Activating the Spectator by Reshaping the Aesthetic Field
Activating the Spectator by Reshaping the Aesthetic Field: Op, Kinetic, and Participatory Art in South America, 1959–1965
As part of this fall’s “In Conversation” series, join us for a live online lecture by Alexander Alberro, Virginia Bloedel Wright Professor of Modern and Contemporary Art History at Barnard College, in which he will explore the development of research-based artistic practices that fused art with mathematics, science, and technology in the late 1950s and early 1960s in South America. The stated goal of many Op and kinetic artists working during those years was to demystify the creative process in favor of an objective investigation of visual phenomena. Alberro will address how and why these experiments evolved into a greater concern with the participation of the art spectator.
This lecture is presented in conjunction with the exhibition Multiplied: Edition MAT and the Transformable Work of Art, 1959–1965.

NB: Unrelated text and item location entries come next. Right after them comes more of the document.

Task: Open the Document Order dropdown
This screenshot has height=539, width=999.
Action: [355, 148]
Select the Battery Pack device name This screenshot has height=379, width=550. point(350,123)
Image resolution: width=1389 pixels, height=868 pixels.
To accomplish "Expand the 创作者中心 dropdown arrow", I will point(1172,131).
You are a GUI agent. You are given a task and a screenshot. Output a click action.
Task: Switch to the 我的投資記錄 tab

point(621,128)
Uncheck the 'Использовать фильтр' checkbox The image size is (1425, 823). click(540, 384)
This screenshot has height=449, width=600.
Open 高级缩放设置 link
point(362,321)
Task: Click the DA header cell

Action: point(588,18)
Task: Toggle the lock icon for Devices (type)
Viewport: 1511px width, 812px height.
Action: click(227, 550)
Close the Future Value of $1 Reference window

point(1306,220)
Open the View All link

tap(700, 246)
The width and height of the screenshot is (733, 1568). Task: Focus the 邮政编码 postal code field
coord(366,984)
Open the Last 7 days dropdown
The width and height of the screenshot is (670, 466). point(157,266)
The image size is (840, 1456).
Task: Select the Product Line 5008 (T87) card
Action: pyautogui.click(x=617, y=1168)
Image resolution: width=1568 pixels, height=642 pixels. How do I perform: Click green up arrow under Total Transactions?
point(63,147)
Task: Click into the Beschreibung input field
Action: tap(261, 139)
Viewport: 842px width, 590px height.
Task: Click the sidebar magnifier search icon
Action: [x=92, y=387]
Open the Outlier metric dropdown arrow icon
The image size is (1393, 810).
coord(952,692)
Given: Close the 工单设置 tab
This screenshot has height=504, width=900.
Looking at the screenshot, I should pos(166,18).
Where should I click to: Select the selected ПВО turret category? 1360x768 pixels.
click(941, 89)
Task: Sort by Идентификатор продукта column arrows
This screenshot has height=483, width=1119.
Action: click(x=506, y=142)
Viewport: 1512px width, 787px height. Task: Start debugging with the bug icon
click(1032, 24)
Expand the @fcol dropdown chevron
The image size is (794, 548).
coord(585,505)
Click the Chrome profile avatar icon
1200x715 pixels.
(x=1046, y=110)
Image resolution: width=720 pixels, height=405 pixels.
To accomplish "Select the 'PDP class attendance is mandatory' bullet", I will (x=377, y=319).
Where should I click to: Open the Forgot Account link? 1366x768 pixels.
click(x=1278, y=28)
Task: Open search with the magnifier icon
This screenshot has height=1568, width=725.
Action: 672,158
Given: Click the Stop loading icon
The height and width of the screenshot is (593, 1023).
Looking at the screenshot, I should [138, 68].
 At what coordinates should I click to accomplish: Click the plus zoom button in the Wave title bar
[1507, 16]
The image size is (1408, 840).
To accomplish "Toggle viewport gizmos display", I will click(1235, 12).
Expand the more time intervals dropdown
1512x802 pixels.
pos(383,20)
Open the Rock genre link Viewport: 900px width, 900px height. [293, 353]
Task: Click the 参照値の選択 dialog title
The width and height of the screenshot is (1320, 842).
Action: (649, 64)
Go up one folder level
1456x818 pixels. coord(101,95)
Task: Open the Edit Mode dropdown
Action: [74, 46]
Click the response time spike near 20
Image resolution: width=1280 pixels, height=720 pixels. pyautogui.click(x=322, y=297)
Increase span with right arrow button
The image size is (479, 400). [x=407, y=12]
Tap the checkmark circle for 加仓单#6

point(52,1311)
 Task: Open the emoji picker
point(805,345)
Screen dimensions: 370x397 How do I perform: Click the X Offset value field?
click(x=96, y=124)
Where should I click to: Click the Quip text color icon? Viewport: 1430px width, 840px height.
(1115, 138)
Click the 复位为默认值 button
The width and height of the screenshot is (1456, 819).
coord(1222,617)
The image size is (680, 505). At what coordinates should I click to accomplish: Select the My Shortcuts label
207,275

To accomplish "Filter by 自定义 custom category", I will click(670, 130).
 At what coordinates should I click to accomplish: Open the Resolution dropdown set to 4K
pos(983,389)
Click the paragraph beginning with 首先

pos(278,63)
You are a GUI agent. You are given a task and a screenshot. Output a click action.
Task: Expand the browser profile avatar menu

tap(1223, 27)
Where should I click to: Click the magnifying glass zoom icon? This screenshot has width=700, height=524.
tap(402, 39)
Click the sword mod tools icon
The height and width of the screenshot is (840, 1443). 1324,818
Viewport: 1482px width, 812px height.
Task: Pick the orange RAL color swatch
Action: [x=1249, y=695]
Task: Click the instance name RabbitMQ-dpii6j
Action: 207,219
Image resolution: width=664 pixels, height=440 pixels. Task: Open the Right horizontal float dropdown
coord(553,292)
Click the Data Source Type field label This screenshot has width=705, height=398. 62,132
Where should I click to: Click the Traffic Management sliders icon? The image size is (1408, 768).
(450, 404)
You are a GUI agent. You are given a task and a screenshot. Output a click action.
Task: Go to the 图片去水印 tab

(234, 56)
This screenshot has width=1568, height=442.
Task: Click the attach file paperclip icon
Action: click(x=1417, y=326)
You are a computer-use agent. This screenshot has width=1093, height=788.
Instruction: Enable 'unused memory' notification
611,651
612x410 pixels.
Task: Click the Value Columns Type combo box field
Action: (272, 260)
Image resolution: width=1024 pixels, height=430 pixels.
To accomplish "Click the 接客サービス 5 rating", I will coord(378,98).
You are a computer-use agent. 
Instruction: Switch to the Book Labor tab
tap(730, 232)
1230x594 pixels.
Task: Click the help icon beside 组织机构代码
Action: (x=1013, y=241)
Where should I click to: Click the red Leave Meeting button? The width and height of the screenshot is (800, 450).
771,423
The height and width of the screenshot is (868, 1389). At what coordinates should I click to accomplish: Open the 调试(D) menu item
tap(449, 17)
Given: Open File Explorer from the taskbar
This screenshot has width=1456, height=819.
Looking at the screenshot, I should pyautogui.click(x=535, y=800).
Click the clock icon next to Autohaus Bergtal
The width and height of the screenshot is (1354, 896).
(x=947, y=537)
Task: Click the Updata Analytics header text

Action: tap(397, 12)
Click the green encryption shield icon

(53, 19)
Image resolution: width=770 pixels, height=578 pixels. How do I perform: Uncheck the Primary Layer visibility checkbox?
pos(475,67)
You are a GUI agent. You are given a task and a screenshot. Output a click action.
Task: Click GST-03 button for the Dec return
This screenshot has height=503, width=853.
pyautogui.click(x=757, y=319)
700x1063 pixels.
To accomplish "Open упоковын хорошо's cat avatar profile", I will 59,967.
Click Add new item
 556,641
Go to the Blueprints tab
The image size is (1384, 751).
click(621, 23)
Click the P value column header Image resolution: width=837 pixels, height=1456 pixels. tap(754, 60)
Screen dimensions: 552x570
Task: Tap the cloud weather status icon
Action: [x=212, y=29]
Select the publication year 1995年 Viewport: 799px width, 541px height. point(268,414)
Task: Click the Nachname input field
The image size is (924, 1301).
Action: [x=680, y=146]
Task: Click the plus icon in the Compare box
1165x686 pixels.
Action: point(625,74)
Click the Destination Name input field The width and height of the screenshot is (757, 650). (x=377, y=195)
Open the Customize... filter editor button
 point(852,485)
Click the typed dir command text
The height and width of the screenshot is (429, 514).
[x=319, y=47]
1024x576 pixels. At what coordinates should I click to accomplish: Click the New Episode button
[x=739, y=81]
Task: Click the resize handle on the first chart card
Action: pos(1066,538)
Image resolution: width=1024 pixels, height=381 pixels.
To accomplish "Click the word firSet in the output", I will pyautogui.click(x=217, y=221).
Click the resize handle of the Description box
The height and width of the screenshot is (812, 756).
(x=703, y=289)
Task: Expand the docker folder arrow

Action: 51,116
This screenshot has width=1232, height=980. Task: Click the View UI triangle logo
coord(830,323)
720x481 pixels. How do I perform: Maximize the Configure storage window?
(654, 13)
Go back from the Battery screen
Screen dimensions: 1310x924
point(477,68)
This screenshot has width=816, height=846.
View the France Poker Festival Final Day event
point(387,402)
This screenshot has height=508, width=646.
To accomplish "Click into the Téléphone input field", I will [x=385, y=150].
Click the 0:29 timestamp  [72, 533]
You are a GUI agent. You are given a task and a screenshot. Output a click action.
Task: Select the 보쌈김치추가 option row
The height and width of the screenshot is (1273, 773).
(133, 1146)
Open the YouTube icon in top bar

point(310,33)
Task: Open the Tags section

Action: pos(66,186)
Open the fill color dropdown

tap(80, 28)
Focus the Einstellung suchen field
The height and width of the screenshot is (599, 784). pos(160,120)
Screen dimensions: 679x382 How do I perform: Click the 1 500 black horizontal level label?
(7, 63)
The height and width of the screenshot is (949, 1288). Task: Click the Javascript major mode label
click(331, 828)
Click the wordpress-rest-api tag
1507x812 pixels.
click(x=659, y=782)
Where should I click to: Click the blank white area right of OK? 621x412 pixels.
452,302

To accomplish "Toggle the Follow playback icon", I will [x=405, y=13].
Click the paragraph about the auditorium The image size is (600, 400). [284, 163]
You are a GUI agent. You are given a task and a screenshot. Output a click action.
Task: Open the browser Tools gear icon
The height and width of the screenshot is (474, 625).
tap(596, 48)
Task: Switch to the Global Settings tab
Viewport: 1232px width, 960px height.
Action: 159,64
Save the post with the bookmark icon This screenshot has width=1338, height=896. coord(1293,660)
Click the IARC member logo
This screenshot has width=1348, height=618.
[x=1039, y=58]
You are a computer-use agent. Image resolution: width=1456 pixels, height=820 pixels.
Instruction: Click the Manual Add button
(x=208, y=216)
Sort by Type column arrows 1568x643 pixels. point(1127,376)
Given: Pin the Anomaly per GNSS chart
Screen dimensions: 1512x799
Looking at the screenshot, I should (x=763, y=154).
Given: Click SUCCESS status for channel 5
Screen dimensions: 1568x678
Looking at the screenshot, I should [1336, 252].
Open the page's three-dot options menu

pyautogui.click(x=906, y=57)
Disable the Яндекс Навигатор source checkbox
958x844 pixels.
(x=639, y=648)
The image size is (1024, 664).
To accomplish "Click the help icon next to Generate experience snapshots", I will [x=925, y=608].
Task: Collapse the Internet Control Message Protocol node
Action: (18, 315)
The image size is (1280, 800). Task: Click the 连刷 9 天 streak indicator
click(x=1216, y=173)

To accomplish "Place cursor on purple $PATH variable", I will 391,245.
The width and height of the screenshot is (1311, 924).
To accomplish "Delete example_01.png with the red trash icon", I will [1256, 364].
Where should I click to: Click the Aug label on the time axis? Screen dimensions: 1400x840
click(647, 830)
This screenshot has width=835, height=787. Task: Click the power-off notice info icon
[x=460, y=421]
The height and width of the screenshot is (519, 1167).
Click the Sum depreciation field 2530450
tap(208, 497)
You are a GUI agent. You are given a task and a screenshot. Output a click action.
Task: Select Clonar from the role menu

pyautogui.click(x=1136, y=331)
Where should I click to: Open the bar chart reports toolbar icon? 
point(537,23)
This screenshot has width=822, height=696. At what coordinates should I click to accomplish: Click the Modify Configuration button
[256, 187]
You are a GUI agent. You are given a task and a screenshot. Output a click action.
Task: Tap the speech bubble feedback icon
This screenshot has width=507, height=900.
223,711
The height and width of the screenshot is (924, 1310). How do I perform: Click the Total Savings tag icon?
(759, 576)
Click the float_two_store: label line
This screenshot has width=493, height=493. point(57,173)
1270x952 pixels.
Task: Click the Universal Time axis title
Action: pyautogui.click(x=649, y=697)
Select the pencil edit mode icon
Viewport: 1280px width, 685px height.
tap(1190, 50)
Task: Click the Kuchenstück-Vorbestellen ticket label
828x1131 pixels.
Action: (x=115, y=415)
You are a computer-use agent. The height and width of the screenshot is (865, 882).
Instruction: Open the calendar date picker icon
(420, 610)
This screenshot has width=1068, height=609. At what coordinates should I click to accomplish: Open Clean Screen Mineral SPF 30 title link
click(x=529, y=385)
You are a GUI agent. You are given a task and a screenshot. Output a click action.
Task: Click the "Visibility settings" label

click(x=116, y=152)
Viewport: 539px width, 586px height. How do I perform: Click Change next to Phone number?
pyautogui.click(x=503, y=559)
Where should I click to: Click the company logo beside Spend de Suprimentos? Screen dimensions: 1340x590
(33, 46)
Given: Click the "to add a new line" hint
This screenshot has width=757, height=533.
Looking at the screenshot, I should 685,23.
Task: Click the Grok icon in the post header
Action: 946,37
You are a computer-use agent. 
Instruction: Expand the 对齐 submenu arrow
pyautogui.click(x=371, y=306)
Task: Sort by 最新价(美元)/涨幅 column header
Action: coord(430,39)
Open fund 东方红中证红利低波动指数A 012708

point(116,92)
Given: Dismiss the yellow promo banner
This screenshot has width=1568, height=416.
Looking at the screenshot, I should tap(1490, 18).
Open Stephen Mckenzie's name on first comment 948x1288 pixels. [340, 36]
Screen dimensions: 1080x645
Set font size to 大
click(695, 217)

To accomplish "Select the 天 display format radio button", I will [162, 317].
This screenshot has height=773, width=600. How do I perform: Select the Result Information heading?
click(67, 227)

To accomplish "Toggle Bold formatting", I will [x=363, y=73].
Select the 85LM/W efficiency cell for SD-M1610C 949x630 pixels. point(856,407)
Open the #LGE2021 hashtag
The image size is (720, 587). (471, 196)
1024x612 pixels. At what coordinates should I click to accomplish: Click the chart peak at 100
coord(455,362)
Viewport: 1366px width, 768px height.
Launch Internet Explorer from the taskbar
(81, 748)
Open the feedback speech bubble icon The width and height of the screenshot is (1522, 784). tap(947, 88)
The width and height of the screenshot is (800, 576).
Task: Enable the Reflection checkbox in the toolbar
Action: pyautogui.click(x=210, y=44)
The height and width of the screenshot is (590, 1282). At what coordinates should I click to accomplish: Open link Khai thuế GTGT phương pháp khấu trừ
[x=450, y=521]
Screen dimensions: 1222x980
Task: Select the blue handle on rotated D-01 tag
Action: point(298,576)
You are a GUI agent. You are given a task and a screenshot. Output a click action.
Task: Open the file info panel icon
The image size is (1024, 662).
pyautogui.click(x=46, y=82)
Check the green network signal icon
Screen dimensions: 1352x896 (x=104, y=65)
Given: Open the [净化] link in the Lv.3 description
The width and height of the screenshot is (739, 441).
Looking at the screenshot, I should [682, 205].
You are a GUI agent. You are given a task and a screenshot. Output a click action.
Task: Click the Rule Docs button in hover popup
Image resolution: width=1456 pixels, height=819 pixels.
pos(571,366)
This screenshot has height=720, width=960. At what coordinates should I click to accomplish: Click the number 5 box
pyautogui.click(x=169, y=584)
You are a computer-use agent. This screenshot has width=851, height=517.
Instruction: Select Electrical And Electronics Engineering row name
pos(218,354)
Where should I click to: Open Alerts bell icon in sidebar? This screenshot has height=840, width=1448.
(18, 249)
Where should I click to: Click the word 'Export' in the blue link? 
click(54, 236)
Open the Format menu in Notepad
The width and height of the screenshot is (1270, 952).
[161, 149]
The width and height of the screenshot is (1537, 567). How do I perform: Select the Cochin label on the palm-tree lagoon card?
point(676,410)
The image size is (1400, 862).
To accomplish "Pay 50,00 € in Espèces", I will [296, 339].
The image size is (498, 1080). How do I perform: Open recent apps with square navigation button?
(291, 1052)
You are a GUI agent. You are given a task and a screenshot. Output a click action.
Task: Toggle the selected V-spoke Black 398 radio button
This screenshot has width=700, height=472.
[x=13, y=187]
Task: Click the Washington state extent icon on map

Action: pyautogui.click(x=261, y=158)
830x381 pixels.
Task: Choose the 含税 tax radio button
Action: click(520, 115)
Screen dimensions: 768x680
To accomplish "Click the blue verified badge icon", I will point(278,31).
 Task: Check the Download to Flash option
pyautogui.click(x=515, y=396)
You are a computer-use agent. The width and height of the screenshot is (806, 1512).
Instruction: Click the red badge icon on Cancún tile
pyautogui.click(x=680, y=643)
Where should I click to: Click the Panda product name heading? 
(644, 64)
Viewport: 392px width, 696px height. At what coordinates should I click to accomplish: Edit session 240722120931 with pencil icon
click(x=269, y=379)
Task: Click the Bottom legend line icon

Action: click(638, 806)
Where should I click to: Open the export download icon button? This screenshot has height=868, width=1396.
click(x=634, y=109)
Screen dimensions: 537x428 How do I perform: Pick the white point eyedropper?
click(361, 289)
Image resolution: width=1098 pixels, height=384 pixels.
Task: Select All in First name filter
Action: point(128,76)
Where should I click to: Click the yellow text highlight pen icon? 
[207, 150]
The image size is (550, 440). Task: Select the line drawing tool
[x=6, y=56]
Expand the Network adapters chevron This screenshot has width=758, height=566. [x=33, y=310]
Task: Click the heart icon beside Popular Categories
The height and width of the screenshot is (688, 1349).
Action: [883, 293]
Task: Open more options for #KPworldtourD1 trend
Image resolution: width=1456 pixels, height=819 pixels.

Meredith Malone, associate curator at the Mildred Lane Kemper Art Museum, and Ignacio M. Sánchez Prado, Jarvis Thurston and Mona Van Duyn Professor in the Humanities, Department of Romance Languages and Literatures and the Latin American Studies Program at Washington University in St. Louis, will serve as respondents.
About Alexander Alberro
Alexander Alberro is the author and editor of numerous books, including Abstraction in Reverse: The Reconfigured Spectator in Mid-Twentieth Century Latin American Art (2017); Luis Camnitzer in Conversation with Alexander Alberro (2014); What Is Contemporary Art Today? (2012); John Miller: The Ruin of Exchange (2012); Institutional Critique: An Anthology of Artists’ Writings (2009); Art after Conceptual Art (2006); Museum Highlights (2005); Conceptual Art and the Politics of Publicity (2003); Recording Conceptual Art (2001); Two-Way Mirror Power (1999); and Conceptual Art: A Critical Anthology (1999). His writings have also been published in a broad range of journals and exhibition catalogues and translated into numerous languages. He is presently completing a book-length study, The Shape of Contemporary Art, that focuses on the transformation of the infrastructure of contemporary art in the new geography of globalization. He is also the founding editor of the book series “Studies on Latin American Art” at the University of California Press, which commissions publications of art history and cultural practices emerging from Central and South America, the Caribbean, and the Latin American diaspora in the 20th and 21st centuries.